Do The Mariners Need To Spend Money To Win?


Over the weekend, as the Seattle Mariners were being swept by the Texas Rangers, Mariners’ Twitter was abuzz with the sentiment that the team’s woes were a direct result of not spending enough money in free agency during the offseason. After all, the Rangers had emptied the bank account, and they were beating the crap out of the Mariners right before the fan’s eyes. So, any Mariners’ shortcomings this season had to be because they, too, hadn’t snagged some pricey free agents over the winter heading into 2023. After all, the Rangers had, and they were winning. The Mariners hadn’t really, and they were losing. Ergo, spending more equals winning more. Right?

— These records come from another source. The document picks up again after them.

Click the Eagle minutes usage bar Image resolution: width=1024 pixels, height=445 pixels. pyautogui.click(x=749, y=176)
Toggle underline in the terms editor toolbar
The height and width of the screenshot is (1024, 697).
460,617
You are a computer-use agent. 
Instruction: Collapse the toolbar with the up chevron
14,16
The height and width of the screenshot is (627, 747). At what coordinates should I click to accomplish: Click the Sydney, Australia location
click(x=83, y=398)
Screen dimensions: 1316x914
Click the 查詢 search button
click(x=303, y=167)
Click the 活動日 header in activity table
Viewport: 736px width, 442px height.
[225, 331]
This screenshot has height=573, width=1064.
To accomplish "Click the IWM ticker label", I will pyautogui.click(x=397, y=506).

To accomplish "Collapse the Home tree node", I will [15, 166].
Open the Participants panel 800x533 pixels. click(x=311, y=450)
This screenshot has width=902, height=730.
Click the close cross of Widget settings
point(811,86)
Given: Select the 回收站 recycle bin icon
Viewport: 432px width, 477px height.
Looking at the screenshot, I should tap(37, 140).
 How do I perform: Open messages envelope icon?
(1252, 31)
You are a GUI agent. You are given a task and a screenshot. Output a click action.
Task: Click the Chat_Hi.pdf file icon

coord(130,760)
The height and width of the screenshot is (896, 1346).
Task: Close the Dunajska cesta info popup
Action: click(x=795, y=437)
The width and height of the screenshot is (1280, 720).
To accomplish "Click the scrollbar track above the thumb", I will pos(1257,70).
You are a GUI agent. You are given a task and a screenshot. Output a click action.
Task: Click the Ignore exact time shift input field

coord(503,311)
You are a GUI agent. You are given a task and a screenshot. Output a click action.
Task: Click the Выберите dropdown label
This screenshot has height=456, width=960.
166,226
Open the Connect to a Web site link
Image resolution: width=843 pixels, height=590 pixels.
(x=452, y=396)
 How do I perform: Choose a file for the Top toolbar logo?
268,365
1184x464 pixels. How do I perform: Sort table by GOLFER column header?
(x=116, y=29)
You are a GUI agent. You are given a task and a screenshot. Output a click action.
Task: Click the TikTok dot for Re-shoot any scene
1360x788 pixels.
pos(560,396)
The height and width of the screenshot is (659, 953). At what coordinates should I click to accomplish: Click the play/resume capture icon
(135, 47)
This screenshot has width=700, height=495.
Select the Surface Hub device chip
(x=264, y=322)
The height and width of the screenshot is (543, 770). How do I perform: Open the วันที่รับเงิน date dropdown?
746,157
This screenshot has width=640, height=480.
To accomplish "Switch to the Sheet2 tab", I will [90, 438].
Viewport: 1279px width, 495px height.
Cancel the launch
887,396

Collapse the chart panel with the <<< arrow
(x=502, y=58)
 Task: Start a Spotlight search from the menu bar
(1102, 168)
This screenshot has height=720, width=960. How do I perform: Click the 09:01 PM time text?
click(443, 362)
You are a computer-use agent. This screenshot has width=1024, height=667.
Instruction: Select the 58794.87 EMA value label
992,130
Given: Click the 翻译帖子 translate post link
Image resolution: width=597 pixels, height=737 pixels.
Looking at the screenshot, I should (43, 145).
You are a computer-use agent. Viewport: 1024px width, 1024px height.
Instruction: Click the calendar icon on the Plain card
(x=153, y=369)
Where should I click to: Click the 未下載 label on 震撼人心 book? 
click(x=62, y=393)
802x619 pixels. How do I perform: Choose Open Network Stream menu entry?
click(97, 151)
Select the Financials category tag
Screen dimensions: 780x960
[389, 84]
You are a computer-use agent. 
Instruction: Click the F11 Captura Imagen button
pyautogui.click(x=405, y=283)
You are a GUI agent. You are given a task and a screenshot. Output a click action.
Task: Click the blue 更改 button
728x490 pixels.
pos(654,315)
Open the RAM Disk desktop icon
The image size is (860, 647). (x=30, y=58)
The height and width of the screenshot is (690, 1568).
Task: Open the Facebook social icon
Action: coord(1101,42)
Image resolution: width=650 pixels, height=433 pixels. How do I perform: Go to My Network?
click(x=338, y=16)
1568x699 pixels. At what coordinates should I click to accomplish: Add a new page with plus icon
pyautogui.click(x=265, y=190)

Well, not so fast Mariners Twitter heads, or even those fans who might have been thinking the same thing but are smart enough to avoid the cesspool unleashed by Elon Musk and his “free speech” campaign. It turns out that spending more money is not necessarily a determinant of overall success. If it were, the New York Mets, with an opening day payroll of $272 million for the 26-Man roster, wouldn’t be below .500 and in third place in the NL East, and the Tampa Rays, with an opening day payroll of $56 million for twenty-six of their players on the major league roster wouldn’t be in first place in the formidable AL East a head of the juggernaut of wealth, the Baltimore Orioles. Wait, what? Oh yea. They’re ahead of the New York Yankees also. And the Boston Red Sox.

But to be fair, citing payrolls for the teams in New York and comparing them to the historically frugal yet efficient, Rays isn’t exactly rocket science or even a rigorous economic return on investment analysis. So, what do we discover if we look at what money buys for all thirty teams in baseball? And how do the Mariners fare?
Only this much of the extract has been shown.